From the Guidelines
Laboratory monitoring for testosterone injections should include baseline testing before starting therapy, followed by regular monitoring at 3-6 month intervals during the first year, then annually thereafter, with a focus on measuring total testosterone, prostate-specific antigen (PSA) in men over 40, hematocrit, and lipid panels, as recommended by the American Urological Association guideline 1.
Key Components of Laboratory Monitoring
- Baseline testing should include total testosterone, luteinizing hormone (LH), follicle-stimulating hormone (FSH), complete blood count (CBC), liver function tests, lipid panel, PSA in men over 40, and hemoglobin A1c.
- During follow-up visits, testosterone levels should be checked to ensure they remain in the therapeutic range (typically 400-700 ng/dL), with blood draws occurring midway between injections for accurate assessment 1.
- Hematocrit requires careful monitoring as testosterone therapy commonly increases red blood cell production, with levels above 54% warranting dose adjustment or therapeutic phlebotomy to prevent blood viscosity complications.

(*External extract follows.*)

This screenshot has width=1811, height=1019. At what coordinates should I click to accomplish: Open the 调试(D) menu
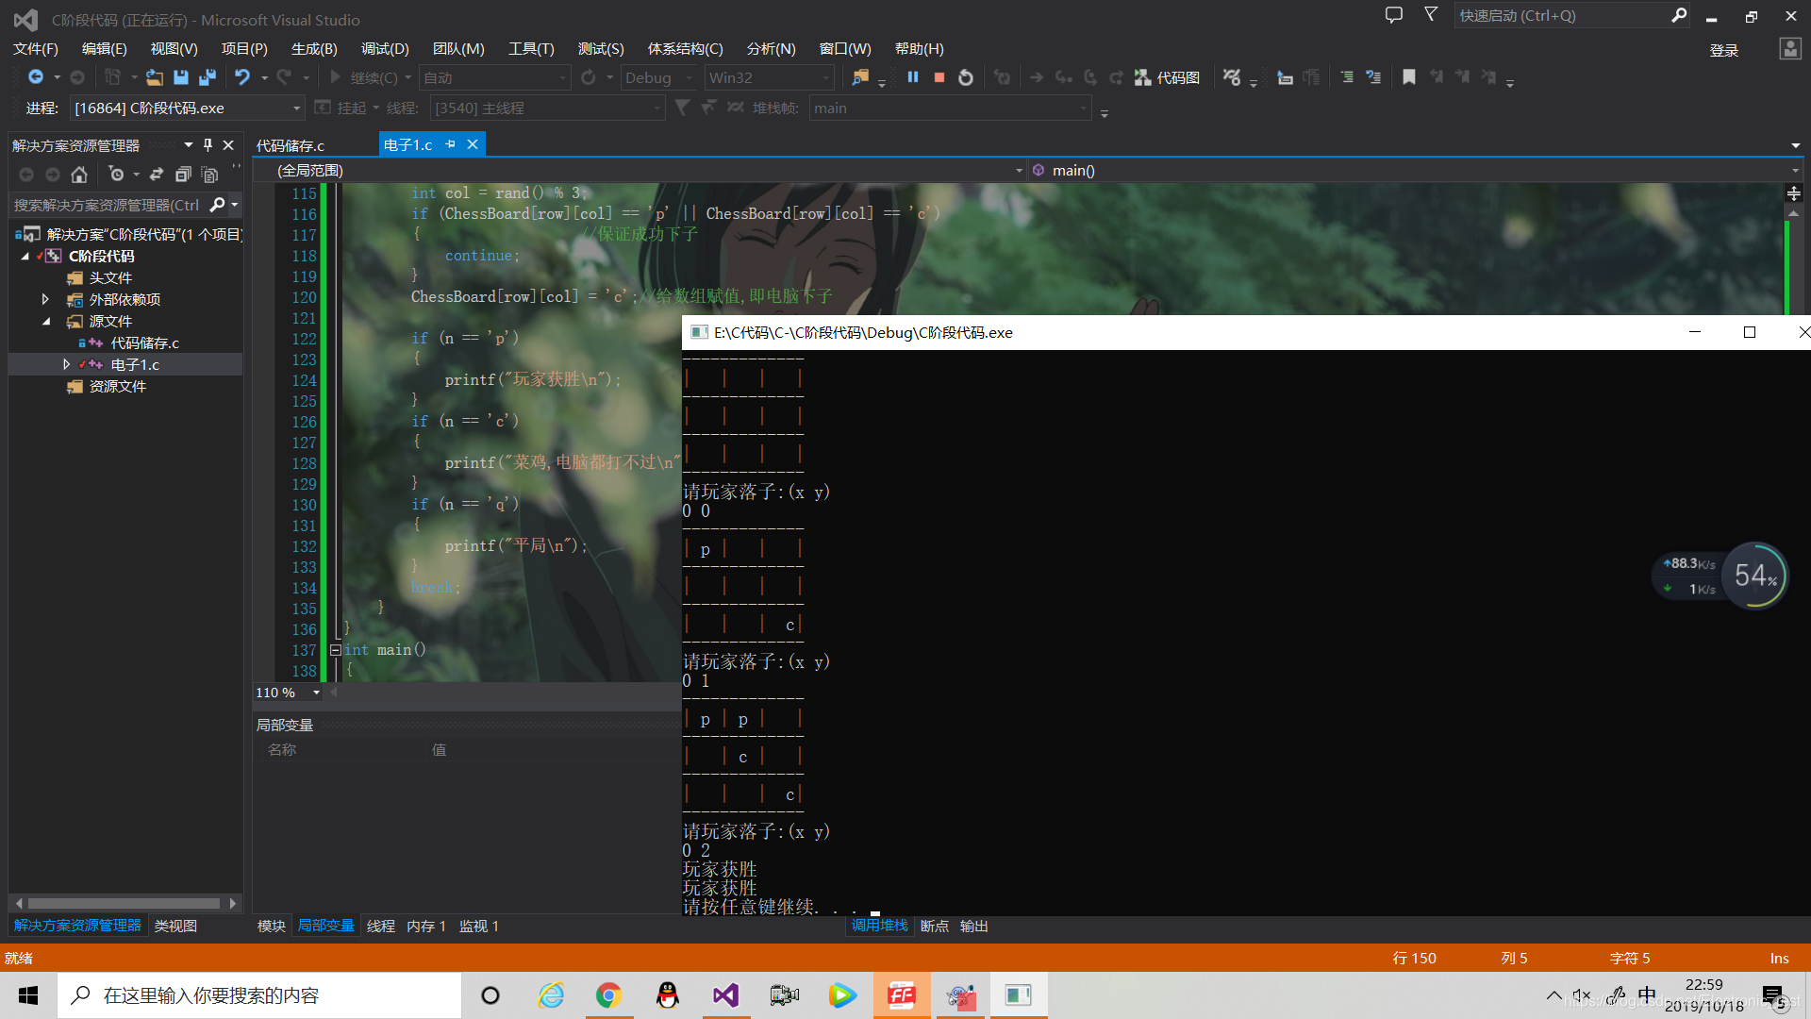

- Liver function tests help detect potential hepatotoxicity, while lipid panels monitor cardiovascular risk factors as testosterone may affect cholesterol levels.
- For older men, PSA monitoring is essential to detect potential prostate issues, with a digital rectal examination and PSA measurement recommended at baseline and during follow-up visits 1.
Adjusting Therapy Based on Laboratory Results
- Adjustments to dosing frequency or amount may be necessary based on both laboratory values and symptom response.
- If the patient reports an adequate clinical response to testosterone supplementation, there is no need for dosage adjustment, even if levels are in the low-normal range.
- If the clinical response is suboptimal and testosterone levels are no higher than the low-normal range, the testosterone dosage should be increased.
- If the hematocrit rises above the reference range, consideration should be given to temporarily withholding testosterone-replacement therapy, reducing the dosage, or performing phlebotomy 1.
From the FDA Drug Label
Laboratory tests: Hemoglobin and hematocrit levels (to detect polycythemia) should be checked periodically in patients receiving long-term androgen administration. Serum cholesterol may increase during androgen therapy. The recommended lab monitoring for patients receiving testosterone injections includes:
- Hemoglobin and hematocrit levels to detect polycythemia
- Serum cholesterol levels to monitor for potential increases during androgen therapy 2
From the Research
Lab Monitoring for Testosterone Injections
- Regular laboratory monitoring is recommended for patients undergoing testosterone replacement therapy (TRT) to check for adverse effects such as polycythemia 3.
- The Canadian guidelines suggest discontinuing TRT or reducing the dose if the hematocrit exceeds 54% (hemoglobin ≥180 g/L) 3.
- Studies have shown that hemoglobin concentrations can be elevated in patients on TRT, with significant numbers having hemoglobin levels above the recommended threshold 3, 4.
- Lab monitoring should include measurement of serum testosterone levels, hematocrit, and prostate-specific antigen (PSA) levels, especially in men over 50 years old 5.
- Providers should decrease or discontinue testosterone therapy if the patient's hematocrit exceeds 54% until the hematocrit normalizes 4.
- The use of testosterone therapy in men with a history of prostate cancer is still controversial, and requires thorough clinical evaluation and close monitoring 6, 7.